An Active-Site Bro̷nsted Acid-Base Catalyst Destabilizes Mandelate Racemase and Related Subgroup Enzymes: Implications for Catalysis.

Abstract

Enzymes of the enolase superfamily (ENS) are mechanistically diverse, yet share a common partial reaction, i.e., the metal-assisted, Bro̷nsted base-catalyzed abstraction of the α-proton from a carboxylate substrate to form an enol(ate) intermediate. Although the catalytic machinery responsible for the initial deprotonation reaction has been conserved, divergent evolution has led to numerous ENS members that catalyze different overall reactions. Using differential scanning calorimetry, we examined the contribution of the Bro̷nsted acid-base catalysts to the thermostability (T_m) of four members of the mandelate racemase (MR)-subgroup of the ENS: MR, d-tartrate dehydratase, l-talarate/galactarate dehydratase, and l-fuconate dehydratase. Each enzyme contains an active-site Lys (part of a KxK motif) and His, which act as Bro̷nsted acid-base catalysts. The KxK → KxM substitutions increased the thermostability in all four enzymes with the effect being most prominent for MR (ΔT_m = +8.6 °C).

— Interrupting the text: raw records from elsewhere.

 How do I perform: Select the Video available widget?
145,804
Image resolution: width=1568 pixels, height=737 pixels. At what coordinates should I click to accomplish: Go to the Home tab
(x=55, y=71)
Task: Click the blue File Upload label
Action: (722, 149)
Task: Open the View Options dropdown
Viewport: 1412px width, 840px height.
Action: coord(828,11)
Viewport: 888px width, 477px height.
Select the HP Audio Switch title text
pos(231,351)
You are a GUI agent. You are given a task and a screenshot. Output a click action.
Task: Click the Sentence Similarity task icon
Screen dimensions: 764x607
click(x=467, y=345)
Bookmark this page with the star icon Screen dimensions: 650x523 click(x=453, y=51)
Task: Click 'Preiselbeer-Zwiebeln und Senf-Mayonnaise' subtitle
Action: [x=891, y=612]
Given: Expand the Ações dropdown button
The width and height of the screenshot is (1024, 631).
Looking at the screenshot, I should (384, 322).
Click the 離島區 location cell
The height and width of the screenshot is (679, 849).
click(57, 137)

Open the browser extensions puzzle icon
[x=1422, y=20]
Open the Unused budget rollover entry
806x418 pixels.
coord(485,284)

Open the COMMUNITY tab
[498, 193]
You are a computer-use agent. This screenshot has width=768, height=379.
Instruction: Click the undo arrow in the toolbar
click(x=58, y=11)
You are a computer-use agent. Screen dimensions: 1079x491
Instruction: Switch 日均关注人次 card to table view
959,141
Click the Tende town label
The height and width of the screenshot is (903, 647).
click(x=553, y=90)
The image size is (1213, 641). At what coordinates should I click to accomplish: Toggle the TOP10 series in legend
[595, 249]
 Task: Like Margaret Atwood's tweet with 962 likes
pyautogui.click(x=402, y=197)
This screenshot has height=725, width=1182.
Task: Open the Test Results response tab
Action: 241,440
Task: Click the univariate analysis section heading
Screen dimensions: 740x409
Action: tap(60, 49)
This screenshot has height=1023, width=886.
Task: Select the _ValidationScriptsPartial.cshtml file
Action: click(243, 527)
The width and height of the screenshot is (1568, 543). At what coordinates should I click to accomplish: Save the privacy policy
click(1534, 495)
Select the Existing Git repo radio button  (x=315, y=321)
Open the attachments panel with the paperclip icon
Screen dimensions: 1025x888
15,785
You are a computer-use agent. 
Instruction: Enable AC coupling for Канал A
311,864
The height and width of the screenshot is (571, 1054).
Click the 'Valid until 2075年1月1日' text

The KxK → MxK substitutions decreased the thermostability in all four enzymes, and the His → Asn substitution had a significant stabilizing effect only on MR. Thus, the active sites of MR-subgroup enzymes are destabilized by the Lys Bro̷nsted acid-base catalyst, suggesting that the destabilization energy may be used to drive a conformational change of the enzyme to yield a catalytically competent protonation state upon substrate binding.